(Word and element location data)
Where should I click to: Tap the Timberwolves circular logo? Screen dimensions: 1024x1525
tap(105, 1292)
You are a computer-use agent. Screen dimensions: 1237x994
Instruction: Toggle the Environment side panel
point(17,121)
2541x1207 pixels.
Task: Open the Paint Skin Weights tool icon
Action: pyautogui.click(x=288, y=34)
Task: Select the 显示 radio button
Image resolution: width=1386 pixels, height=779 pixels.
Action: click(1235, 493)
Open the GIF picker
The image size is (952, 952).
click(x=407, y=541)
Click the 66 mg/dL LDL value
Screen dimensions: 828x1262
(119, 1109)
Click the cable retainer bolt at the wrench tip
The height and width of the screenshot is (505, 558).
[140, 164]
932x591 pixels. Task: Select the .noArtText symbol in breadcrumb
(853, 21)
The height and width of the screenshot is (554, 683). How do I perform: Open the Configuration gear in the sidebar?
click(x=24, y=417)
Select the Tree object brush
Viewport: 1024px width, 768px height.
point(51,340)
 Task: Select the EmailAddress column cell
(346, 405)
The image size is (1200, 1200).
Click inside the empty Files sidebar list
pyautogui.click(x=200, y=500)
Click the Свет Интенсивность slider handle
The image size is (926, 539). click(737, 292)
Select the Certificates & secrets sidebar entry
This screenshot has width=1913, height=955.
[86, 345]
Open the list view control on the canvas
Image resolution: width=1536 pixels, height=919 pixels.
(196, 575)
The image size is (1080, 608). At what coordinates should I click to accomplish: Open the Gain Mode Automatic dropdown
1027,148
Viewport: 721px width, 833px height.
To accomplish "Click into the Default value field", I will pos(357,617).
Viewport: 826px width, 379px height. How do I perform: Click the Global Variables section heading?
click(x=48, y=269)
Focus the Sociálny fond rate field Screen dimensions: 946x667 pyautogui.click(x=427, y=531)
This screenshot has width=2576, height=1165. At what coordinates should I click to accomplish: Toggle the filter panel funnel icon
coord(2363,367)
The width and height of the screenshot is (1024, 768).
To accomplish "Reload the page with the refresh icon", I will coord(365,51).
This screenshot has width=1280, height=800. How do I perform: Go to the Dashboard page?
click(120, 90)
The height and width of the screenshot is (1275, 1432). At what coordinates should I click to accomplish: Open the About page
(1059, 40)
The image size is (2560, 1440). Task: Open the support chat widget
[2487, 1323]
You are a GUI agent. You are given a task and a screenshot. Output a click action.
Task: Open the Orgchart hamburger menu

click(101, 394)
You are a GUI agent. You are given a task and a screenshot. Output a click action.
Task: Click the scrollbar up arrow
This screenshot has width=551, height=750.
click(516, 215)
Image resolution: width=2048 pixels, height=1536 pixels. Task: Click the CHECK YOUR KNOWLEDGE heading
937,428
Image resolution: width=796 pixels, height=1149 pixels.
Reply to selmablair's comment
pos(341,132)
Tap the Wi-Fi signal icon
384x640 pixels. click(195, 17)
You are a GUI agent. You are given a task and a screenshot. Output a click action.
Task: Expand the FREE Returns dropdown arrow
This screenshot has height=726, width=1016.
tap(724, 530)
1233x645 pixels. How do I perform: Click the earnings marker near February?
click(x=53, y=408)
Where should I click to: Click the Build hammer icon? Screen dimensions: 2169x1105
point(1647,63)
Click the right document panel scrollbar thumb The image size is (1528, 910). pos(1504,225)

- [Exercise] Reproduce the data from the line with "The image size is (1080, 608)." to the line with "click(120, 90)", substituting "Overview" for "Dashboard" and leaving everything else unchanged.

- [Exercise output]
The image size is (1080, 608). At what coordinates should I click to accomplish: Open the Gain Mode Automatic dropdown
1027,148
Viewport: 721px width, 833px height.
To accomplish "Click into the Default value field", I will pos(357,617).
Viewport: 826px width, 379px height. How do I perform: Click the Global Variables section heading?
click(x=48, y=269)
Focus the Sociálny fond rate field Screen dimensions: 946x667 pyautogui.click(x=427, y=531)
This screenshot has width=2576, height=1165. At what coordinates should I click to accomplish: Toggle the filter panel funnel icon
coord(2363,367)
The width and height of the screenshot is (1024, 768).
To accomplish "Reload the page with the refresh icon", I will coord(365,51).
This screenshot has width=1280, height=800. How do I perform: Go to the Overview page?
click(120, 90)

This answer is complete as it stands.